Not only have all the nominated school board members' terms expired (they are serving at the mayor's pleasure), but the board has yet to address the school-closure issue -- even though it presents an unprecedented education trauma for Baltimore City's students, parents and teachers.
This situation has led to understandable but ill-founded calls to eliminate the school board altogether. Irene B. Dandridge, president of the 8,500-member Baltimore Teachers Union, for one, wants an elected board in hopes it "might have the courage to stand up and champion the rights of the students in Baltimore City."
An elected school board, with ensuing political grandstanding and divisive posturing, is not the answer. As long as the mayor -- and not the board -- controls the school system's purse-strings, the mayor is ultimately responsible for the successes and failures of public education. Depending on his personality and interests, he may want to use the city school board as a policy-making buffer to a larger or smaller extent, but in the end it still is the mayor who has to make the tough education calls.

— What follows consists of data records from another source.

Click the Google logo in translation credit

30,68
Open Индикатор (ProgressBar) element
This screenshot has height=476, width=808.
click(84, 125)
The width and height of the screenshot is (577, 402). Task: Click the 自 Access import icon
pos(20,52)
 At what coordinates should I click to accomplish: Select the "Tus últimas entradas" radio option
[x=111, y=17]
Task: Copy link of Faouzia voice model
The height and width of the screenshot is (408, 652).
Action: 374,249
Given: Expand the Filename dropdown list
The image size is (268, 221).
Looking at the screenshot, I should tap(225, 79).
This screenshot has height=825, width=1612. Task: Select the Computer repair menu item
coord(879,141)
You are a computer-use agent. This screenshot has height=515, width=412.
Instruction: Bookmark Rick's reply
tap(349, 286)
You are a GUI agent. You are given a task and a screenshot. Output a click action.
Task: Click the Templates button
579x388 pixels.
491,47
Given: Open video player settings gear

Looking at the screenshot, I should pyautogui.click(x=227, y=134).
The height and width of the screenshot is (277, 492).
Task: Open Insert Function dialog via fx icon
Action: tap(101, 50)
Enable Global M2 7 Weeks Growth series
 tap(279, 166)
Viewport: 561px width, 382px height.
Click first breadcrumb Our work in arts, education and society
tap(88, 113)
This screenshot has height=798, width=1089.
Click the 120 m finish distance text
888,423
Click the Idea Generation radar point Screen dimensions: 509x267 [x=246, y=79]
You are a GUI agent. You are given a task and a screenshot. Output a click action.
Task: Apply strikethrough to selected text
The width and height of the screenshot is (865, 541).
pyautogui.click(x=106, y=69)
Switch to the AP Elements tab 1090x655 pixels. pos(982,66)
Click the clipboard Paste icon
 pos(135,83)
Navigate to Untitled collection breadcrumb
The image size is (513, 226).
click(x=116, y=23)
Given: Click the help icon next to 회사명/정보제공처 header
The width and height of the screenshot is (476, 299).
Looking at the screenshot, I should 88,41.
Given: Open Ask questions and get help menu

Schmoke seems determined to ahead with school closing, though elected executives of surrounding counties have managed to avoid such extreme action. If the mayor thought he could put pressure on state officials to find extra funds for Baltimore schools, it ought to be clear by now that the tactic is not working. Instead, the mayor's crass gambit is backfiring.
City educators are furious. So are parents, who feel the one-week school closing proves the Schmoke administration, despite its rhetoric, has no real commitment to quality education. For that reason, some of them are now talking about sending their children to private schools or moving out of the city.
The mayor can -- and should -- come up with an alternative to the one-week school closing. City students need all the schooling they can get. They need the discipline of continuing attendance without an extra interruption that is certain to increase already chronic absenteeism rates.
There is no excuse for Baltimore City's adopting a shorter school year than the rest of the state, despite its current budget woes and protracted funding problems. For "The City That Reads," schooling must stand No. 1 on the priority list.